**What the exercise asks**
For this exercise, print all of the entries exactly as given.

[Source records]
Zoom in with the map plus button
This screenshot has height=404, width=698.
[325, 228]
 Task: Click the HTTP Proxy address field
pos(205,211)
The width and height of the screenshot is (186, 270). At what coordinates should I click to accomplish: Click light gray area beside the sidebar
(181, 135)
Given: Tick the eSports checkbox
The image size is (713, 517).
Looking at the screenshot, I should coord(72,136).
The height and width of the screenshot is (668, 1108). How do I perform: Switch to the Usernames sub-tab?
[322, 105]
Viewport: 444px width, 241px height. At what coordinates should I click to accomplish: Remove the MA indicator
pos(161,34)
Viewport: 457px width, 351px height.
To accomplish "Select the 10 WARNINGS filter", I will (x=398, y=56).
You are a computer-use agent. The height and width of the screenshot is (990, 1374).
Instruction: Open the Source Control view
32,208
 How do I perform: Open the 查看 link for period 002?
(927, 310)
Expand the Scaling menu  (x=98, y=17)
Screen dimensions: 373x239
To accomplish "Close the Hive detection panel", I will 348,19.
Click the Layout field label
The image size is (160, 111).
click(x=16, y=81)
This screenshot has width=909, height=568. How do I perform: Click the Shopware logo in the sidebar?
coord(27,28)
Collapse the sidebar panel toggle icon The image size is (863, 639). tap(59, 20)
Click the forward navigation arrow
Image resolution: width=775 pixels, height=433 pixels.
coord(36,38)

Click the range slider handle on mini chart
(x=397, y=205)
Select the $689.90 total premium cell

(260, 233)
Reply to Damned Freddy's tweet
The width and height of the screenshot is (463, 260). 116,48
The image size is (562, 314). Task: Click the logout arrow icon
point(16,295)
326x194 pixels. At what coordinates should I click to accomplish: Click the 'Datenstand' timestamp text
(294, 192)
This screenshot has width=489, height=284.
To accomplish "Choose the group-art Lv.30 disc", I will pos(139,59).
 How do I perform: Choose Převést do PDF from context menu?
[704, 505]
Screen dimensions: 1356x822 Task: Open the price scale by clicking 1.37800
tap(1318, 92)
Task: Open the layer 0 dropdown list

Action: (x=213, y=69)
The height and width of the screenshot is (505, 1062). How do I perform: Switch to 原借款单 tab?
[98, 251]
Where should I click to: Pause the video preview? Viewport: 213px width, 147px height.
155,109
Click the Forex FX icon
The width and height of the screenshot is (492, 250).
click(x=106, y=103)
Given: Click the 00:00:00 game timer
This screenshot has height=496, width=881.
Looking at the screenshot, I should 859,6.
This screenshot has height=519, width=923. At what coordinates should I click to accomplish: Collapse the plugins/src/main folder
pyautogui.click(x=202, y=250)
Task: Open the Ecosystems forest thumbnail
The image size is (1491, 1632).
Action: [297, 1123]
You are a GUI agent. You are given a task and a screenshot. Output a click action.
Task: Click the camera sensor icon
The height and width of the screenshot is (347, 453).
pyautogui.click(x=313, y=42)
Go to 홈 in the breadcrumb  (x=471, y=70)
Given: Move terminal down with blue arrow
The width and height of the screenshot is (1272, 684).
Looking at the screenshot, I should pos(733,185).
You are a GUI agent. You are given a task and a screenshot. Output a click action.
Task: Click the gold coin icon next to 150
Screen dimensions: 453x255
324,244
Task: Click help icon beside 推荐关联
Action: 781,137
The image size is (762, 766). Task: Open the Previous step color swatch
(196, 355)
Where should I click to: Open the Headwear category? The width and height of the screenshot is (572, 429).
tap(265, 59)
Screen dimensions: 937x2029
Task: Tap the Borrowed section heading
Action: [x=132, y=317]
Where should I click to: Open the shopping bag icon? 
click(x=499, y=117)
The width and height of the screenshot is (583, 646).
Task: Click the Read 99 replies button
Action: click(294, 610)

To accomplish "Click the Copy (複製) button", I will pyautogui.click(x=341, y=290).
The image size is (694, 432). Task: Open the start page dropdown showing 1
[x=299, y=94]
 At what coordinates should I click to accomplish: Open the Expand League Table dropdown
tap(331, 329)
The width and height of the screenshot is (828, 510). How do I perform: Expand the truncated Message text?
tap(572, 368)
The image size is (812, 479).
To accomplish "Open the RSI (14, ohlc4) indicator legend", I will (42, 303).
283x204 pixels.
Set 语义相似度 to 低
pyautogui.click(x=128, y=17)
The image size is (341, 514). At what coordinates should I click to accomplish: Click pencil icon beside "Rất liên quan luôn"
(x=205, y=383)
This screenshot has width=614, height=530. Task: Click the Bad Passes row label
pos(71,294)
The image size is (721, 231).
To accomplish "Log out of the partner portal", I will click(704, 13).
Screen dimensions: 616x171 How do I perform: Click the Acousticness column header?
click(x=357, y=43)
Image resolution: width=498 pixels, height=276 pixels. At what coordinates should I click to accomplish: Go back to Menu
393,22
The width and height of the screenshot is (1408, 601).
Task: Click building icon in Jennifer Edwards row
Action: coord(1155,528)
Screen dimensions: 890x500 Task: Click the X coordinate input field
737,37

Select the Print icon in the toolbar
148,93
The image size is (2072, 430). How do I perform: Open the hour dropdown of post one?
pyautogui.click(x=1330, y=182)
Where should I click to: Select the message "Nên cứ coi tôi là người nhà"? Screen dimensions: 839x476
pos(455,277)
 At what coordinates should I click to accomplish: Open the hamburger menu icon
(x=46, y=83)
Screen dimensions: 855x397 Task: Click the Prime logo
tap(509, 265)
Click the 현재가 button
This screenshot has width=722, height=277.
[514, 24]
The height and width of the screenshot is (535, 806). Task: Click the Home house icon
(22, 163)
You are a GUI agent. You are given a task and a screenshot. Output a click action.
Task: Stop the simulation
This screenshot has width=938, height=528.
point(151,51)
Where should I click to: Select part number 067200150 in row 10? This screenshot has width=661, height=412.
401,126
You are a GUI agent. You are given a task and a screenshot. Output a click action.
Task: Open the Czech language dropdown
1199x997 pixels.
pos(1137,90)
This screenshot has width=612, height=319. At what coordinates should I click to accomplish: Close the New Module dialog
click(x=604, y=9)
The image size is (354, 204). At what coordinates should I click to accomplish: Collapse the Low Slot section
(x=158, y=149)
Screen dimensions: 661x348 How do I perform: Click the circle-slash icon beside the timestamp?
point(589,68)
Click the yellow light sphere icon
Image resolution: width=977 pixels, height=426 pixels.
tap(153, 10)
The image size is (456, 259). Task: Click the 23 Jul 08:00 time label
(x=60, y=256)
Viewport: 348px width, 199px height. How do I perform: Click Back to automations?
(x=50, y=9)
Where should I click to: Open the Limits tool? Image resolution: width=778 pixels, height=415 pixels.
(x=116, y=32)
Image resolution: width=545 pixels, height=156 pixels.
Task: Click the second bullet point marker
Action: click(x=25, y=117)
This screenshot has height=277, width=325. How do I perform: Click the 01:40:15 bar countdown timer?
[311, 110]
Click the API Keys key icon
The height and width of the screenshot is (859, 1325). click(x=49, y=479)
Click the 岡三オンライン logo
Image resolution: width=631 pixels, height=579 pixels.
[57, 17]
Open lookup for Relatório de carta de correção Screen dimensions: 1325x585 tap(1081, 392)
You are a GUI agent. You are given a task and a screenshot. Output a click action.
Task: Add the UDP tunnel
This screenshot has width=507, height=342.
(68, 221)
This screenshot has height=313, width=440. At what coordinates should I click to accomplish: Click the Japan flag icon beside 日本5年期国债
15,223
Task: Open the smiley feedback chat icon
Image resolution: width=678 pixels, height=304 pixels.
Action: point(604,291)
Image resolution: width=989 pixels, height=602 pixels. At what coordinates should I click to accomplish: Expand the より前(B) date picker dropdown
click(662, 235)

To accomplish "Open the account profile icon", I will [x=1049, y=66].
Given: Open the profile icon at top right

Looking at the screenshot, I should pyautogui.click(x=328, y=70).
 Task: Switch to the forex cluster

**Task solution**
Zoom in with the map plus button
This screenshot has height=404, width=698.
[325, 228]
 Task: Click the HTTP Proxy address field
pos(205,211)
The width and height of the screenshot is (186, 270). At what coordinates should I click to accomplish: Click light gray area beside the sidebar
(181, 135)
Given: Tick the eSports checkbox
The image size is (713, 517).
Looking at the screenshot, I should coord(72,136).
The height and width of the screenshot is (668, 1108). How do I perform: Switch to the Usernames sub-tab?
[322, 105]
Viewport: 444px width, 241px height. At what coordinates should I click to accomplish: Remove the MA indicator
pos(161,34)
Viewport: 457px width, 351px height.
To accomplish "Select the 10 WARNINGS filter", I will (x=398, y=56).
You are a computer-use agent. The height and width of the screenshot is (990, 1374).
Instruction: Open the Source Control view
32,208
 How do I perform: Open the 查看 link for period 002?
(927, 310)
Expand the Scaling menu  (x=98, y=17)
Screen dimensions: 373x239
To accomplish "Close the Hive detection panel", I will 348,19.
Click the Layout field label
The image size is (160, 111).
click(x=16, y=81)
This screenshot has width=909, height=568. How do I perform: Click the Shopware logo in the sidebar?
coord(27,28)
Collapse the sidebar panel toggle icon The image size is (863, 639). tap(59, 20)
Click the forward navigation arrow
Image resolution: width=775 pixels, height=433 pixels.
coord(36,38)

Click the range slider handle on mini chart
(x=397, y=205)
Select the $689.90 total premium cell

(260, 233)
Reply to Damned Freddy's tweet
The width and height of the screenshot is (463, 260). 116,48
The image size is (562, 314). Task: Click the logout arrow icon
point(16,295)
326x194 pixels. At what coordinates should I click to accomplish: Click the 'Datenstand' timestamp text
(294, 192)
This screenshot has width=489, height=284.
To accomplish "Choose the group-art Lv.30 disc", I will pos(139,59).
 How do I perform: Choose Převést do PDF from context menu?
[704, 505]
Screen dimensions: 1356x822 Task: Open the price scale by clicking 1.37800
tap(1318, 92)
Task: Open the layer 0 dropdown list

Action: (x=213, y=69)
The height and width of the screenshot is (505, 1062). How do I perform: Switch to 原借款单 tab?
[98, 251]
Where should I click to: Pause the video preview? Viewport: 213px width, 147px height.
155,109
Click the Forex FX icon
The width and height of the screenshot is (492, 250).
click(x=106, y=103)
Given: Click the 00:00:00 game timer
This screenshot has height=496, width=881.
Looking at the screenshot, I should 859,6.
This screenshot has height=519, width=923. At what coordinates should I click to accomplish: Collapse the plugins/src/main folder
pyautogui.click(x=202, y=250)
Task: Open the Ecosystems forest thumbnail
The image size is (1491, 1632).
Action: [297, 1123]
You are a GUI agent. You are given a task and a screenshot. Output a click action.
Task: Click the camera sensor icon
The height and width of the screenshot is (347, 453).
pyautogui.click(x=313, y=42)
Go to 홈 in the breadcrumb  (x=471, y=70)
Given: Move terminal down with blue arrow
The width and height of the screenshot is (1272, 684).
Looking at the screenshot, I should pos(733,185).
You are a GUI agent. You are given a task and a screenshot. Output a click action.
Task: Click the gold coin icon next to 150
Screen dimensions: 453x255
324,244
Task: Click help icon beside 推荐关联
Action: 781,137
The image size is (762, 766). Task: Open the Previous step color swatch
(196, 355)
Where should I click to: Open the Headwear category? The width and height of the screenshot is (572, 429).
tap(265, 59)
Screen dimensions: 937x2029
Task: Tap the Borrowed section heading
Action: [x=132, y=317]
Where should I click to: Open the shopping bag icon? 
click(x=499, y=117)
The width and height of the screenshot is (583, 646).
Task: Click the Read 99 replies button
Action: click(294, 610)

To accomplish "Click the Copy (複製) button", I will pyautogui.click(x=341, y=290).
The image size is (694, 432). Task: Open the start page dropdown showing 1
[x=299, y=94]
 At what coordinates should I click to accomplish: Open the Expand League Table dropdown
tap(331, 329)
The width and height of the screenshot is (828, 510). How do I perform: Expand the truncated Message text?
tap(572, 368)
The image size is (812, 479).
To accomplish "Open the RSI (14, ohlc4) indicator legend", I will (42, 303).
283x204 pixels.
Set 语义相似度 to 低
pyautogui.click(x=128, y=17)
The image size is (341, 514). At what coordinates should I click to accomplish: Click pencil icon beside "Rất liên quan luôn"
(x=205, y=383)
This screenshot has width=614, height=530. Task: Click the Bad Passes row label
pos(71,294)
The image size is (721, 231).
To accomplish "Log out of the partner portal", I will click(704, 13).
Screen dimensions: 616x171 How do I perform: Click the Acousticness column header?
click(x=357, y=43)
Image resolution: width=498 pixels, height=276 pixels. At what coordinates should I click to accomplish: Go back to Menu
393,22
The width and height of the screenshot is (1408, 601).
Task: Click building icon in Jennifer Edwards row
Action: coord(1155,528)
Screen dimensions: 890x500 Task: Click the X coordinate input field
737,37

Select the Print icon in the toolbar
148,93
The image size is (2072, 430). How do I perform: Open the hour dropdown of post one?
pyautogui.click(x=1330, y=182)
Where should I click to: Select the message "Nên cứ coi tôi là người nhà"? Screen dimensions: 839x476
pos(455,277)
 At what coordinates should I click to accomplish: Open the hamburger menu icon
(x=46, y=83)
Screen dimensions: 855x397 Task: Click the Prime logo
tap(509, 265)
Click the 현재가 button
This screenshot has width=722, height=277.
[514, 24]
The height and width of the screenshot is (535, 806). Task: Click the Home house icon
(22, 163)
You are a GUI agent. You are given a task and a screenshot. Output a click action.
Task: Stop the simulation
This screenshot has width=938, height=528.
point(151,51)
Where should I click to: Select part number 067200150 in row 10? This screenshot has width=661, height=412.
401,126
You are a GUI agent. You are given a task and a screenshot. Output a click action.
Task: Open the Czech language dropdown
1199x997 pixels.
pos(1137,90)
This screenshot has width=612, height=319. At what coordinates should I click to accomplish: Close the New Module dialog
click(x=604, y=9)
The image size is (354, 204). At what coordinates should I click to accomplish: Collapse the Low Slot section
(x=158, y=149)
Screen dimensions: 661x348 How do I perform: Click the circle-slash icon beside the timestamp?
point(589,68)
Click the yellow light sphere icon
Image resolution: width=977 pixels, height=426 pixels.
tap(153, 10)
The image size is (456, 259). Task: Click the 23 Jul 08:00 time label
(x=60, y=256)
Viewport: 348px width, 199px height. How do I perform: Click Back to automations?
(x=50, y=9)
Where should I click to: Open the Limits tool? Image resolution: width=778 pixels, height=415 pixels.
(x=116, y=32)
Image resolution: width=545 pixels, height=156 pixels.
Task: Click the second bullet point marker
Action: click(x=25, y=117)
This screenshot has height=277, width=325. How do I perform: Click the 01:40:15 bar countdown timer?
[311, 110]
Click the API Keys key icon
The height and width of the screenshot is (859, 1325). click(x=49, y=479)
Click the 岡三オンライン logo
Image resolution: width=631 pixels, height=579 pixels.
[57, 17]
Open lookup for Relatório de carta de correção Screen dimensions: 1325x585 tap(1081, 392)
You are a GUI agent. You are given a task and a screenshot. Output a click action.
Task: Add the UDP tunnel
This screenshot has width=507, height=342.
(68, 221)
This screenshot has height=313, width=440. At what coordinates should I click to accomplish: Click the Japan flag icon beside 日本5年期国债
15,223
Task: Open the smiley feedback chat icon
Image resolution: width=678 pixels, height=304 pixels.
Action: point(604,291)
Image resolution: width=989 pixels, height=602 pixels. At what coordinates should I click to accomplish: Expand the より前(B) date picker dropdown
click(662, 235)

To accomplish "Open the account profile icon", I will [x=1049, y=66].
Given: Open the profile icon at top right

Looking at the screenshot, I should pyautogui.click(x=328, y=70).
 Task: Switch to the forex cluster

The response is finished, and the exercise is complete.